Al fine di ottenere un livello ottimale in funzione dei costi viene incentivata una riqualificazione consistente dell’immobile, differenziata rispetto ai singoli interventi.

Inoltre vengono individuati nell’art.4 legge 3 agosto 2013 n. 90 sia la metodologia per il calcolo delle prestazioni energetiche degli edifici (con riferimento all’allegato 1 della Direttiva 2010/31/UE) nonché le prescrizioni e i requisiti minimi in materia di prestazioni energetiche degli edifici quando sono oggetto oltre che di nuova costruzione, anche appunto di ristrutturazioni importanti e riqualificazione energetica.

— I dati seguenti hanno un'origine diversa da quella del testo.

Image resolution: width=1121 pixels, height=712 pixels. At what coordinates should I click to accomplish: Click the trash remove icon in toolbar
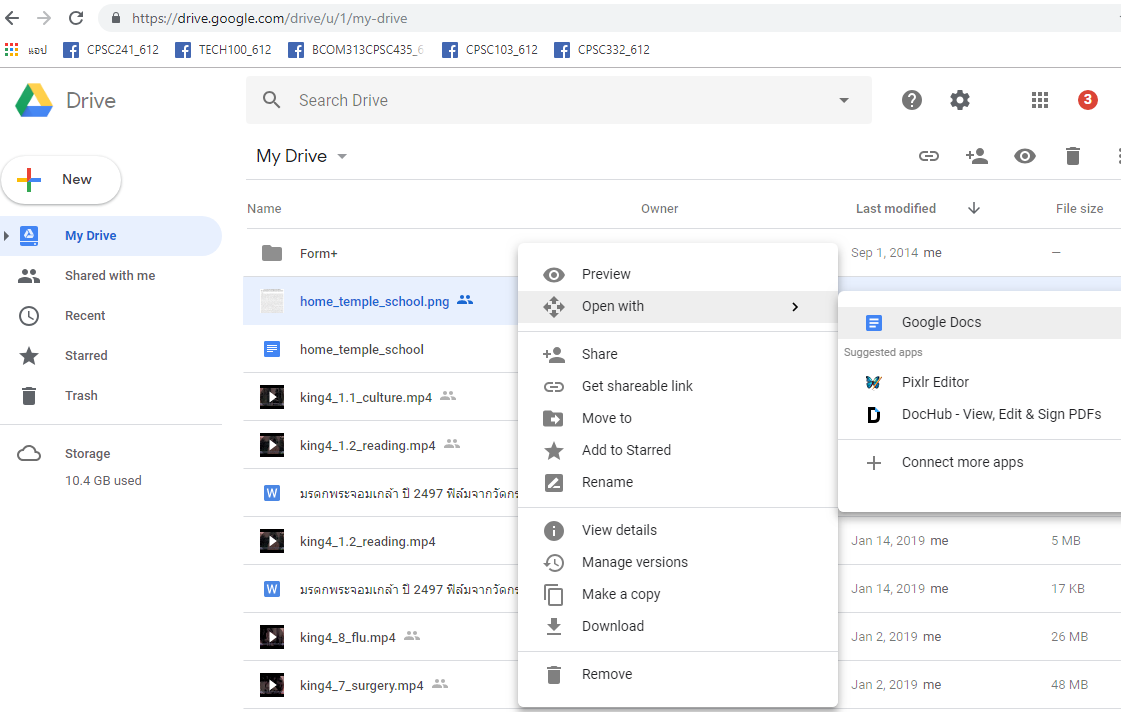tap(1073, 156)
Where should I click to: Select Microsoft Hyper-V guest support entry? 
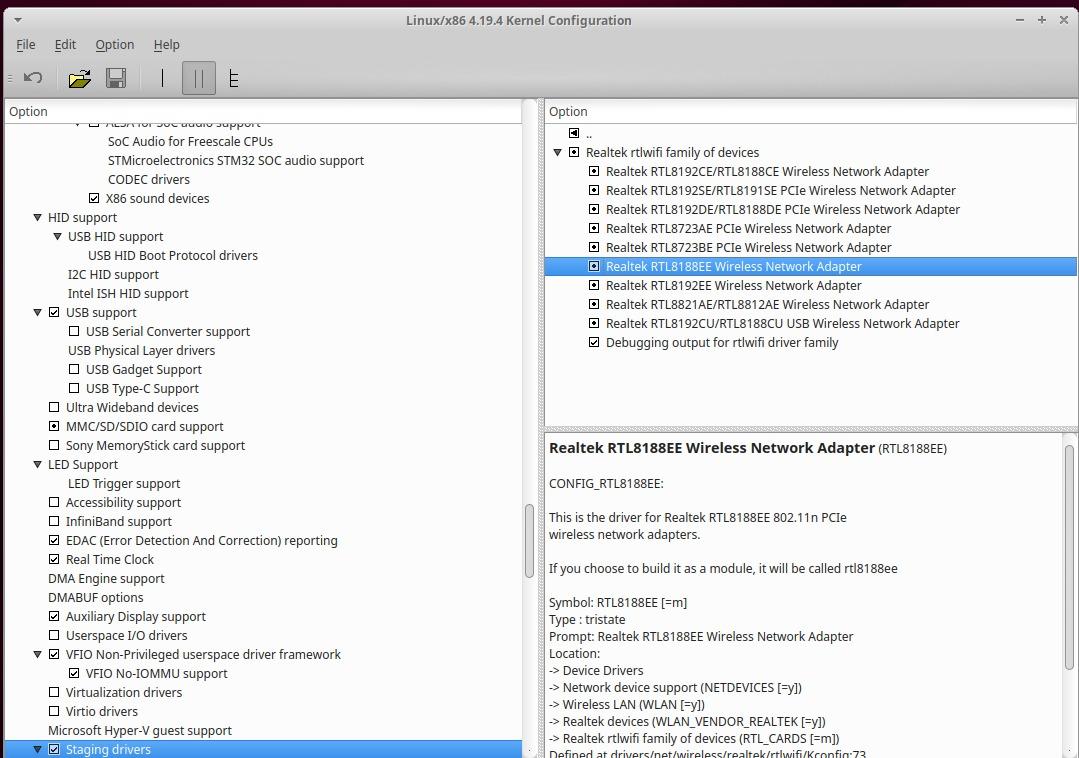tap(139, 730)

I requisiti minimi vengono definiti sulla base dell’applicazione della metodologia comparativa definita nell’art. 5 della direttiva 2010/31/UE, secondo i seguenti criteri generali: devono rispettare le valutazioni tecniche ed economiche di convenienza, fondate sull’analisi costi benefici del ciclo di vita economico degli edifici, in caso di nuova costruzione e di ristrutturazione importante, sono determinati con l’utilizzo dell’ “edificio di riferimento”, in funzione della tipologia edilizia e delle fasce climatiche e infine per le verifiche necessarie a garantire il rispetto della qualità energetica prescritta, sono previsti dei parametri specifici del fabbricato, in termini di indici di prestazione termica e di trasmittanze, e parametri complessivi, in termini di indici di prestazione energetica globale, espressi sia in energia primaria totale che in energia primaria non rinnovabile.